Quantum ghost imaging through turbulence

TL;DR: In this paper, the authors proposed an InPho-based approach to solve the problem of in-Pho in-flight communication for the Defense Advanced Research Projects Agency (DARPA DSO-InPho Grant No. W911NF-10-1-0404.
Proceedings ArticleDOI

Optimal individual attack on BB84 quantum key distribution using single-photon two-qubit quantum logic

TL;DR: In this paper, the authors proposed the use of single-photon two-qubit quantum logic to physically simulate the optimal individual attack on Bennett-Brassard 1984 quantum key distribution protocol.
Proceedings ArticleDOI

Photon information efficient communication through atmospheric turbulence

TL;DR: The National Science Foundation (U.S.).
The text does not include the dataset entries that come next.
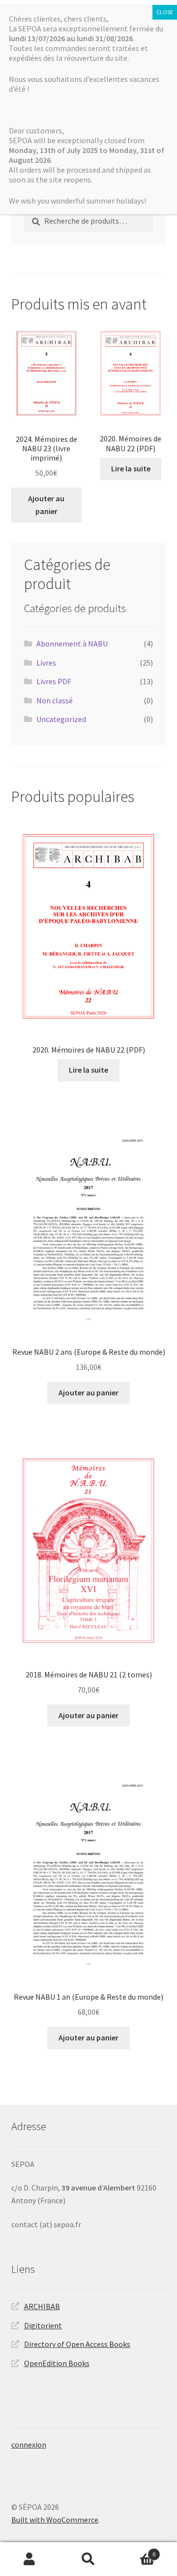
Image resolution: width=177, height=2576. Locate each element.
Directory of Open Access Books (77, 2344)
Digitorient (43, 2325)
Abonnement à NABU (72, 643)
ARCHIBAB (42, 2306)
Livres (46, 663)
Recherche (88, 2559)
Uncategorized (61, 719)
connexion (28, 2444)
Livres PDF (53, 681)
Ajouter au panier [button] (46, 504)
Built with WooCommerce (54, 2519)
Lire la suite (130, 468)
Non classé (54, 700)
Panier (136, 2551)
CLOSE (164, 12)
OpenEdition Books (56, 2363)
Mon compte (29, 2559)
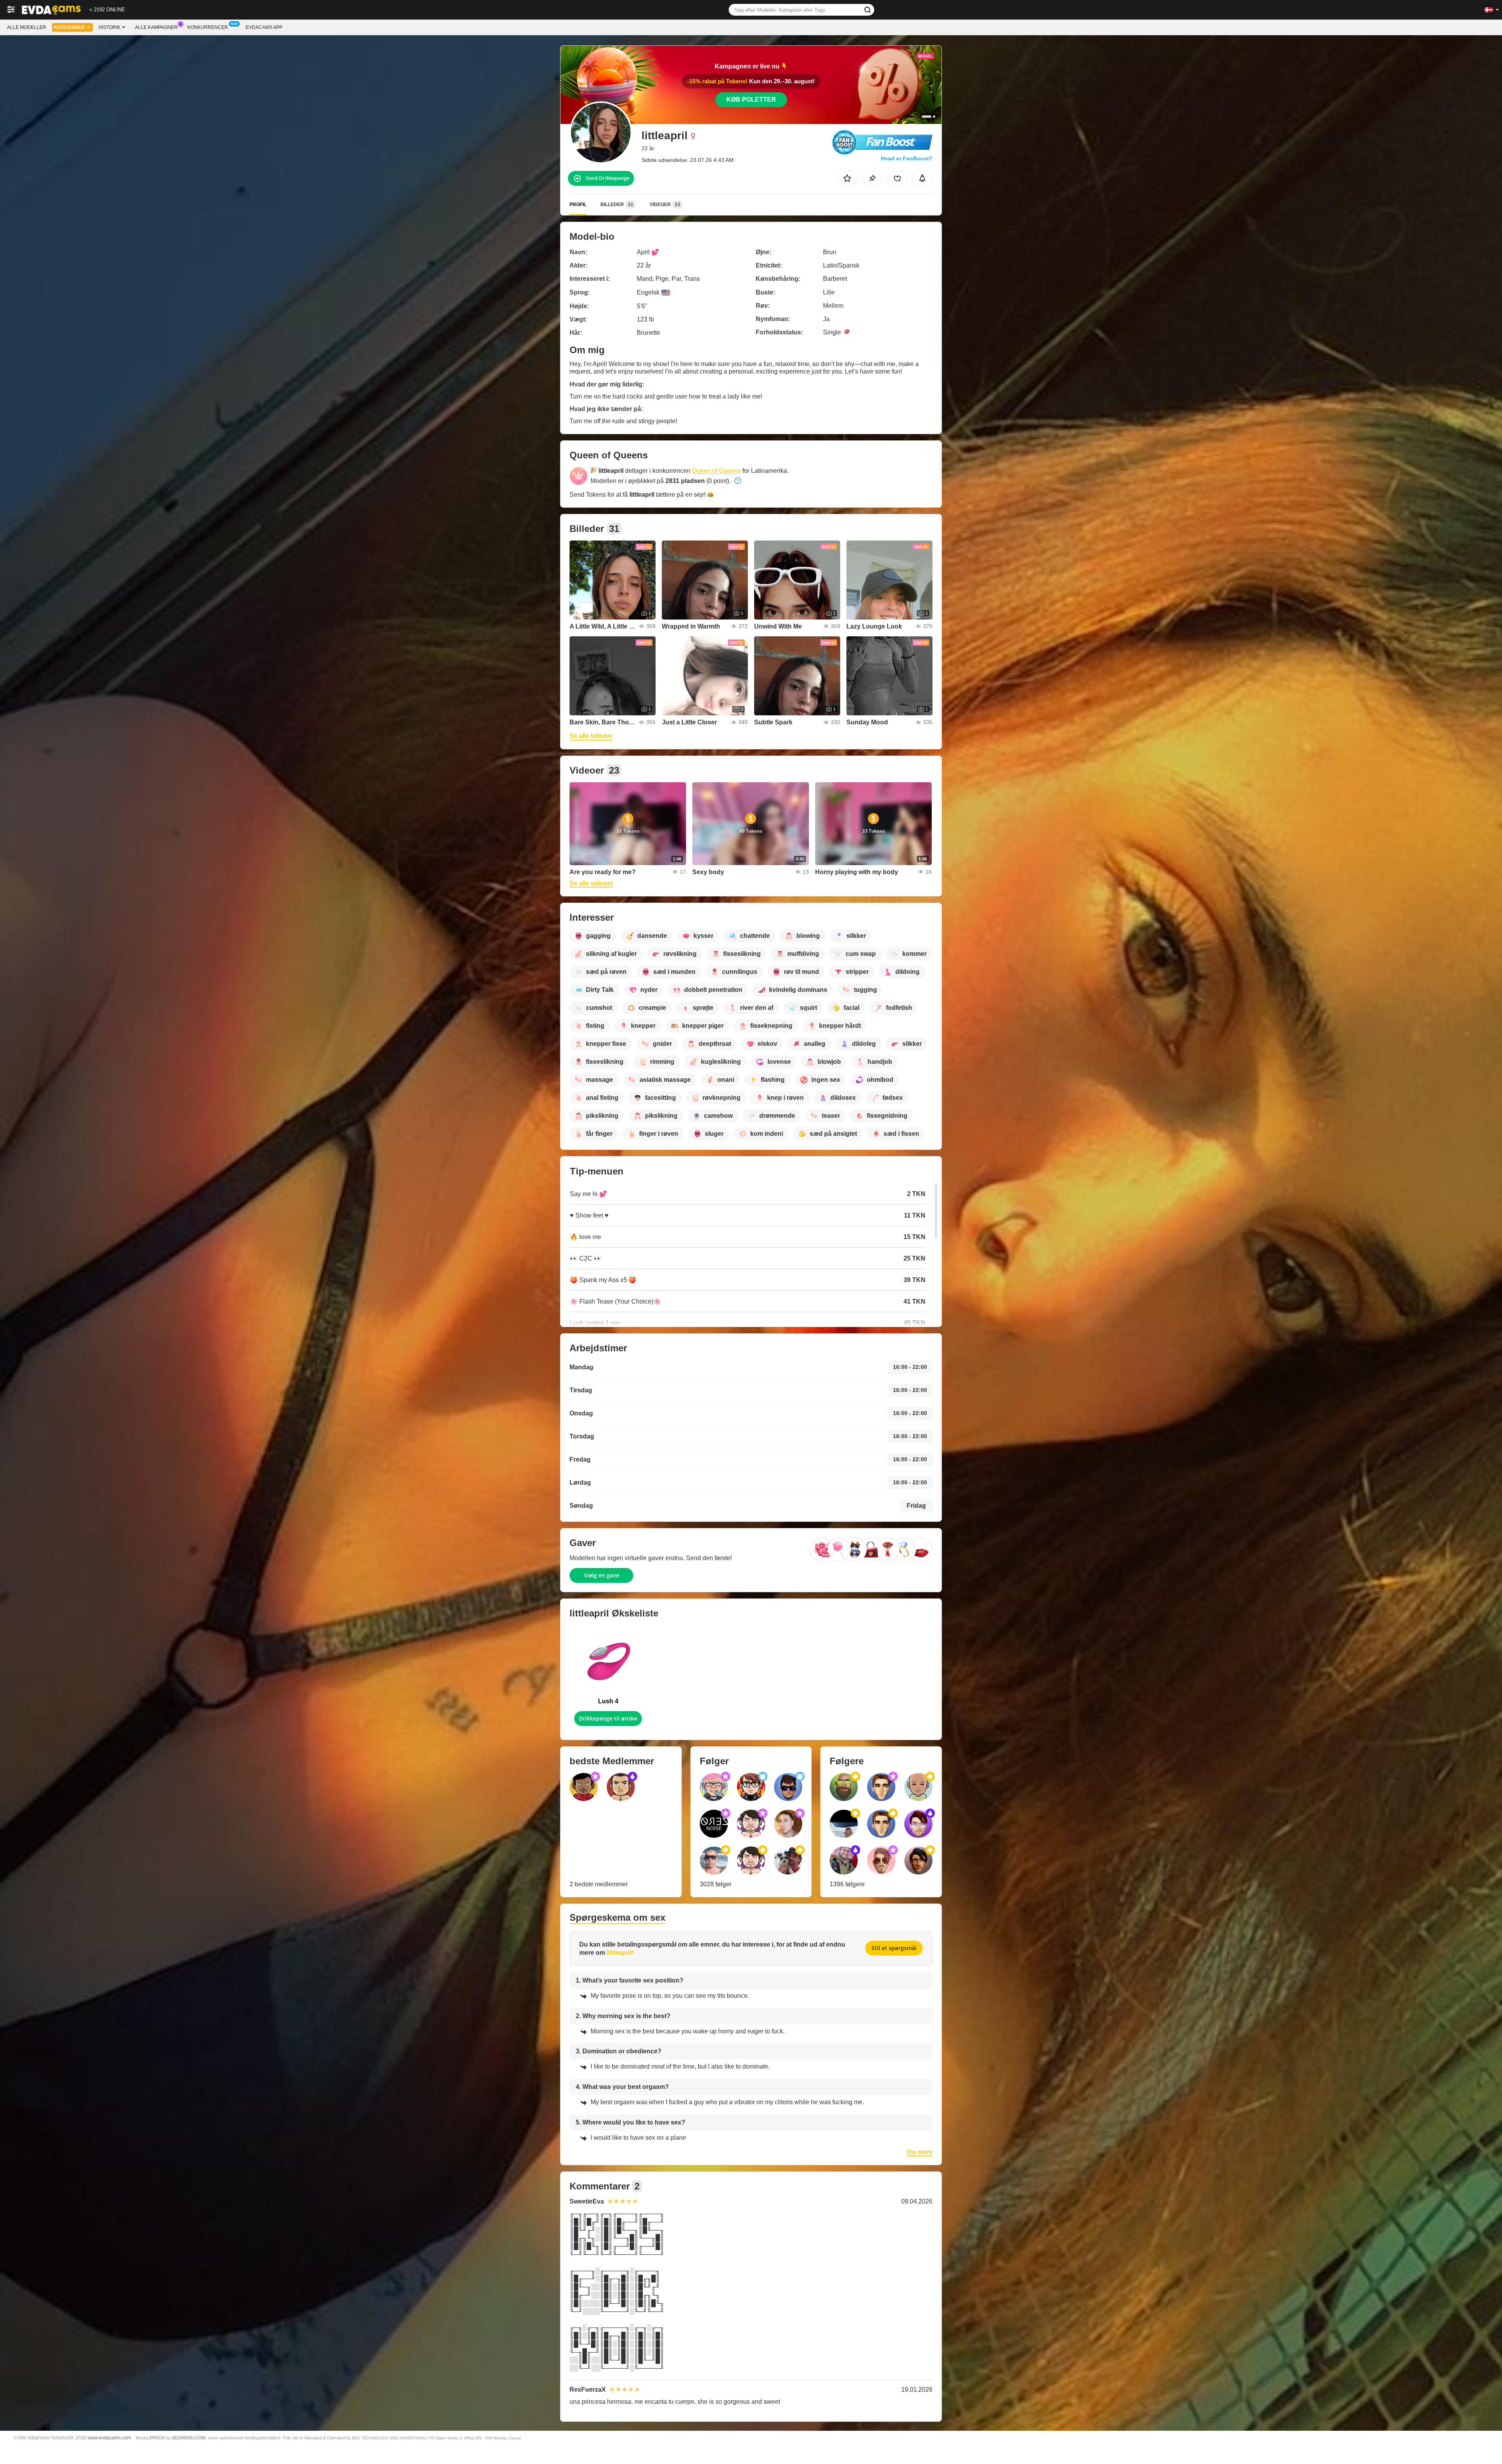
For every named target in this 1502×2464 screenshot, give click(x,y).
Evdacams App (264, 27)
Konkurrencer (207, 27)
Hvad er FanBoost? (906, 158)
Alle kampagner (156, 27)
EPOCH (157, 2437)
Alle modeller (26, 27)
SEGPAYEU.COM (188, 2437)
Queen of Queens (716, 470)
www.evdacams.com (109, 2437)
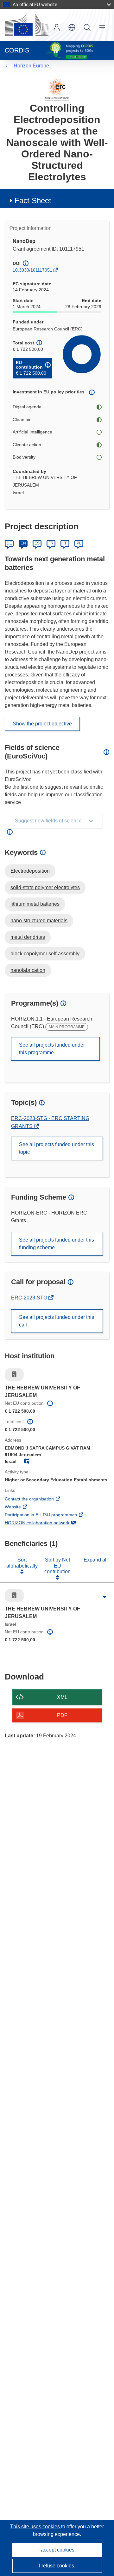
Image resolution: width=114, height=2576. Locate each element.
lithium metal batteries (35, 904)
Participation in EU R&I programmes (49, 1515)
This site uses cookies (35, 2526)
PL (79, 543)
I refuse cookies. (57, 2565)
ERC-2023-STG (29, 1297)
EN (23, 543)
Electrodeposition (30, 871)
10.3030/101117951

Integrative Graduate Education and Research Traineeship (Interdisciplinary Quantum Information Science and Engineering) as mentioned in this paper, which is a trainee program for interdisciplinary quantum information science and engineering.
Posted Content

Comment on "Turbulence-free ghost imaging" [Appl. Phys. Lett. 98, 111115 (2011)]

TL;DR: In this article, it was shown that lensless pseudothermal ghost imaging is not immune to spatial resolution loss from the presence of atmospheric turbulence along the propagation paths, and it was also shown that the resolution loss can be compensated by using a lensless pseudo-heuristics.